Ontology of Ontologies (Michael Gruninger and Pat
Hayes): http://ontolog.cim3.net/cgi-bin/wiki.pl?OntologySummit2008_OntologyOfOntologies
The metadata for ontologies should
support the sharing and reuse of ontologies within the repository.
The metadata should allow users to:
1.
retrieve
ontologies for use in domain applications;
2.
retrieve
ontologies to be integrated with other user ontologies;
3.
retrieve
ontologies that will be extended to create new user ontologies;
4. determine
whether or not an ontology can be integrated with user ontologies;
5.
determine
whether a set of ontologies retrieved from the repository can be used together;
6.
determine
whether an ontology in the repository can be partially shared.
We can consider logical
metadata (logical properties of the ontology independent of any implementation
or engineering artifact) and engineering metadata (properties of the
ontology as considered as an engineering artifact). The logical metadata
include the following.
5.1 Logical Metadata
What language is used to specify the
ontology? There is a range of languages. A
formal language has a syntax (logical symbols together with a formally
specified grammar) and a model theory (which specifies the conditions under
which expressions in the language can be given particular truth assignments). The report "Evaluating Reasoning Systems"
contains a classification of formal languages used to specify ontologies (see
references on the thread page). A formalizable language
has a syntax, although it does not have a model theory. Some examples include (with their languages parenthesized):
topic maps (XML), folksonomies (XML), ISO 15926 (EXPRESS) Some ontologies are only specified in natural language or
specialized syntactic formats: WordNet, most taxonomies,
thesauri.
Modularity is also important. Is a
particular ontology a monolithic set of axioms, or is it composed of a set of
smaller modules? Is each module considered to be a
separate ontology within the repository?
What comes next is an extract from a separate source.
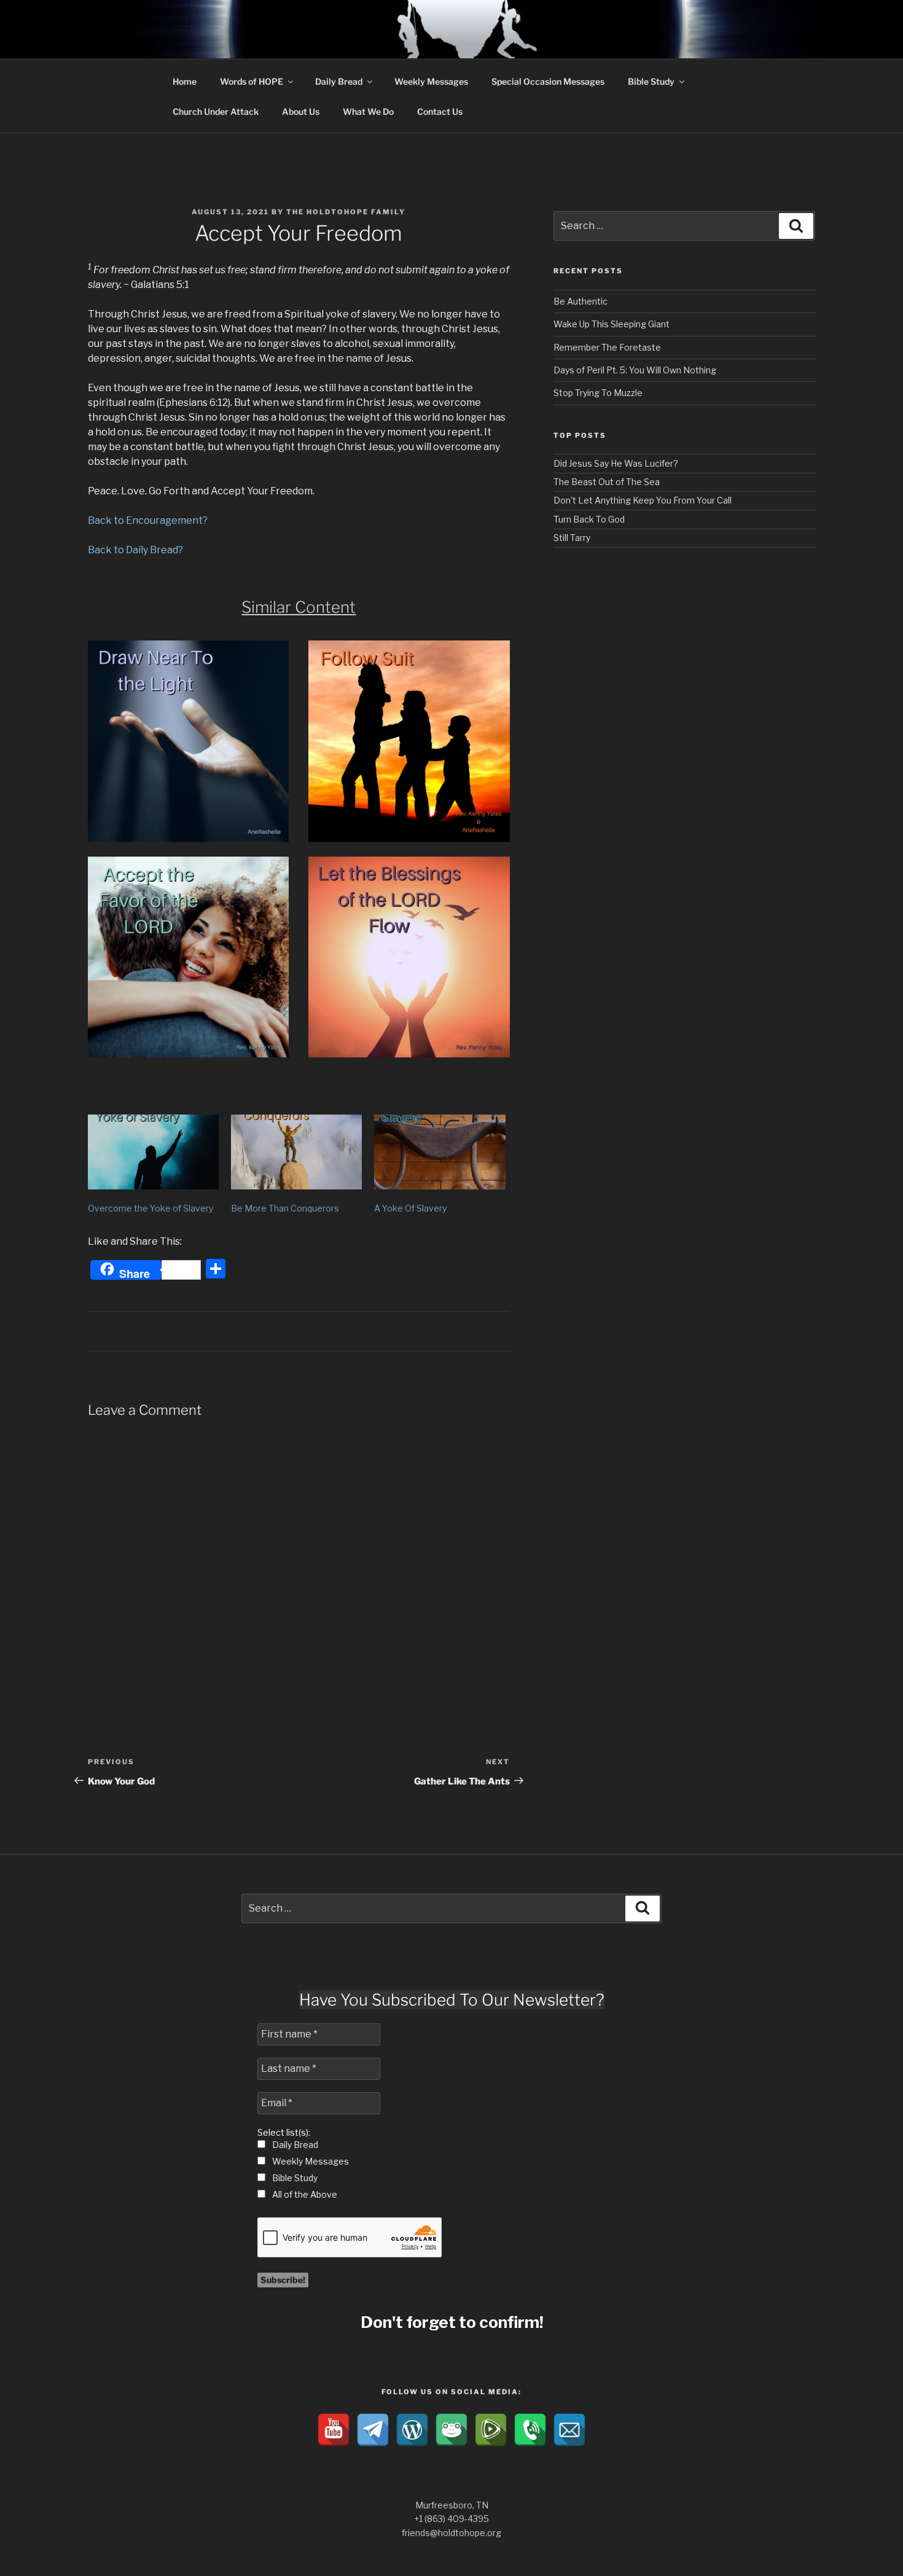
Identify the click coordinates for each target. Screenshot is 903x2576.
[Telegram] (372, 2429)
If not, what are the relationships
between the modules? Which modules of an ontology can be
used separately? For example, the
Process Specification Language (PSL, http://www.mel.nist.gov/psl/psl-ontology/)
consists of a set of modules which are extensions of a common core theory
PSL-Core. Metadata for each module specifies which other modules must also be
included when using the module.
The relationships among ontologies is also
important. These include the notions of
mutual consistency. For example within the Catalog of Temporal Theories
[REF], a dense linear ordering is inconsistent with a discrete linear ordering.
Another relationship is that of entailment: is one ontology
stronger than another in the sense that any sentence in the first ontology
entails the sentences in the second? This would be the case when one ontology
can be considered to be a weaker version of another ontology within the
repository. For example, in the Catalog of Temporal Theories [REF], the
before relation is a partial ordering (i.e. it is a transitive antisymmetric
reflexive relation). Since this ontology axiomatizes all of these properties,
it entails an ontology that only axiomatizes the transitive property, such as
OWL-Time. In other words, OWL-Time is weaker than the first-order theories in
the catalog.
Another relationship is extension. An ontology T1 is an extension of another ontology T2 iff the
set of sentences in T2 contain or entail the sentences in T1. T1 is a conservative extension of T2 whenever every sentence
in the lexicon of T1 is provable from T1 iff it is provable from T2. T1 is a nonconservative extension of T2 whenever there is a
sentence in the lexicon of T1 which is provable from T2 but not from T1.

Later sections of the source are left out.